The inhibitory action that human cervical carcinoma's HeLa nude mouse xenograft tumor is grown by table 1. polypeptide
Human cervical carcinoma's HeLa transplanted tumor in nude mice growth inhibition test result is shown by polypeptide, compared with negative control group, many
Peptide 20mg/kg group has the inhibitory action of pole significance to the growth of human cervical carcinoma's HeLa transplanted tumor, and polypeptide 10mg/kg group is to people palace
The growth of neck cancer HeLa transplanted tumor has the inhibitory action of significance.Compared with positive controls paclitaxel, polypeptide is to laboratory animal
Body weight have not significant impact, have no obvious toxicity.
SEQUENCE LISTING
<110>Suzhou Pu Luoda bio tech ltd
<120>ST2 protein inhibitor polypeptide and application thereof
<130>
<160> 1
<170> PatentIn version 3.3
<210> 1
<211> 12
<212> PRT
<213>artificial sequence
<400> 1
Arg Asn Leu His Gly Leu Arg Arg His Thr Val Arg
1 5 10
Claims (5)
1.ST2 protein inhibitor polypeptide, it is characterised in that its sequence is RNLHGLRRHTVR.
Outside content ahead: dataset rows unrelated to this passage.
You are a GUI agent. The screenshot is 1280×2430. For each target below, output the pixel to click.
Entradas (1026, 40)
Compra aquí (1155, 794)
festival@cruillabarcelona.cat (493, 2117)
2. a pharmaceutical composition, it is characterised in that it comprises polypeptide as claimed in claim 1 and pharmaceutically can connect with more than one
Excipient, filler, binding agent, lubricant, disintegrating agent or the stabilizer being subject to.
3. pharmaceutical composition as claimed in claim 2, it is characterised in that described compositions is injection.
4. polypeptide as claimed in claim 1, it is characterised in that effective dose is 10mg/kg.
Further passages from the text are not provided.